At the Sept. 14 public hearing on Seminary Road repaving, Vice Mayor Elizabeth Bennett-Parker criticized single-family residents and civic associations, claiming to have visited residents whom she believed to have been excluded from the Seminary Hill Association. She cited this as a major basis for her vote in support of trophy bike lanes. The vice mayor asserted that her research occurred “along Seminary Road,” basing it upon a map of SHA boundaries that was never validated for accuracy.

In fact, she used the wrong map.

Further, the vice mayor claimed – to the astonishment of many – that there were 3,000 residences that were ineligible for SHA membership and she was only able to knock on about 200 of these residences because “many of these [3,000] residences are not accessible.”

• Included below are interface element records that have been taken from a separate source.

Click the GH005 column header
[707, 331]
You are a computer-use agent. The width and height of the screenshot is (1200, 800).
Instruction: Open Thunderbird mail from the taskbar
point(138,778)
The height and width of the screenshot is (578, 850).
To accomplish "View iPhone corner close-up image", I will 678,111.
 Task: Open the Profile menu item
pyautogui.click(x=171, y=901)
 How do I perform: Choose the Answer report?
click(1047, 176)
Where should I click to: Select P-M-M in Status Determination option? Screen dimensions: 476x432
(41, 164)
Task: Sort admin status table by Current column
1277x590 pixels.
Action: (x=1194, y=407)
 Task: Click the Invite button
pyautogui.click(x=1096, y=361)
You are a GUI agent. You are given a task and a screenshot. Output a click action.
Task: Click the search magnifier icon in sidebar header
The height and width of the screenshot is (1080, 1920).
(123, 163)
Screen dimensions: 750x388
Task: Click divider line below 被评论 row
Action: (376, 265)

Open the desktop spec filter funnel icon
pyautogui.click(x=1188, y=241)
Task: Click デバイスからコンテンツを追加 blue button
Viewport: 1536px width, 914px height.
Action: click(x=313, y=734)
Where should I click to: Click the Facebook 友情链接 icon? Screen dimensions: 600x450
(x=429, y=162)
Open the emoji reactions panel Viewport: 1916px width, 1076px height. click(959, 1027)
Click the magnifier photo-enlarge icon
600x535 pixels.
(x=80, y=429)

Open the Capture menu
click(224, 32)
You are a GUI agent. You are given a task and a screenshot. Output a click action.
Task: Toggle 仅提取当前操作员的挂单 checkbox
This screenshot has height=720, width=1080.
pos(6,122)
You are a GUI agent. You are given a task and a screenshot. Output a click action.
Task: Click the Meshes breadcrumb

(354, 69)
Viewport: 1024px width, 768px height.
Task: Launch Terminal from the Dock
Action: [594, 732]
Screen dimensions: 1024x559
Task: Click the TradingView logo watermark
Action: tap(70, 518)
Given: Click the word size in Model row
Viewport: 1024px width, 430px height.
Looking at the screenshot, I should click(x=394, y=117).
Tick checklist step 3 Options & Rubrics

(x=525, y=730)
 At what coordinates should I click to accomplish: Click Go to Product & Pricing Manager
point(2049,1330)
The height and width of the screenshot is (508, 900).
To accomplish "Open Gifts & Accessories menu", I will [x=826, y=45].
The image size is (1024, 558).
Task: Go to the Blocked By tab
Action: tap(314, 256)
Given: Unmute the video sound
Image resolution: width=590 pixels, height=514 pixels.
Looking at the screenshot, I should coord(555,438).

Bennett-Parker did not say why she attacked SHA for being unable to access residences that a sitting vice mayor could not. Nor did she say how many of the 200 residences she knocked on answered, or why she made no effort to treat the nearly 5,000 residents of SHA equally in gathering input and feedback to determine her vote on the road diet proposal.

We tried asking the vice mayor for information about where she got her numbers. We also asked about the general location of the residences she visited, specifically the 200 doors where she knocked.

She refused direct engagement and communicated only through staff. Her office failed to respond directly to our questions, despite our repeated attempts to get the facts. Instead, her office offered non-sequiturs and sent the map she used be- fore stonewalling completely.

For obvious reasons, it is alarming that the entire basis of the vice mayor’s personal canvassing and her vote on Seminary Road were based upon concealed research with many troubling inaccuracies. It is regrettable that Bennett-Parker chose not to validate the integrity of her research before attacking an entire civic association, and the broader civic association network across the city.

Seminary Hill and other civic associations personally met with her prior to the council hearing and she never raised her research. It would have been the ideal time to let her know that SHA’s expansion of membership was underway long before the trophy bike lane issue came before council. Instead, we got a condescending public soliloquy.

The ripple effects of the bad research were profound. Councilor Canek Aguirre went on an extended oratory criticizing Alexandria’s single-family residences and civic associations. Mayor Justin Wilson and Councilor Del Pepper joined in the attacks. Councilors John Chapman, Mo Seifeldein and Amy Jackson should be credited for seeing through the spin.

While we take the vice mayor at her word that she knocked on 200 residential doors somewhere in Alexandria, in light of her major errors and evasions, we will never know where this happened. Were the residents within SHA boundaries? How did she get the numbers she relied upon? What did she ask those residents she visited?

We can only stress the importance of transparency, integrity and fairness and encourage her, Wilson, Aguirre and Pepper to learn from this failure. We hope they will be more forthcoming and respectful of civic associations, which represent all Alexandrians – even the residents they made clear they would rather not have any more.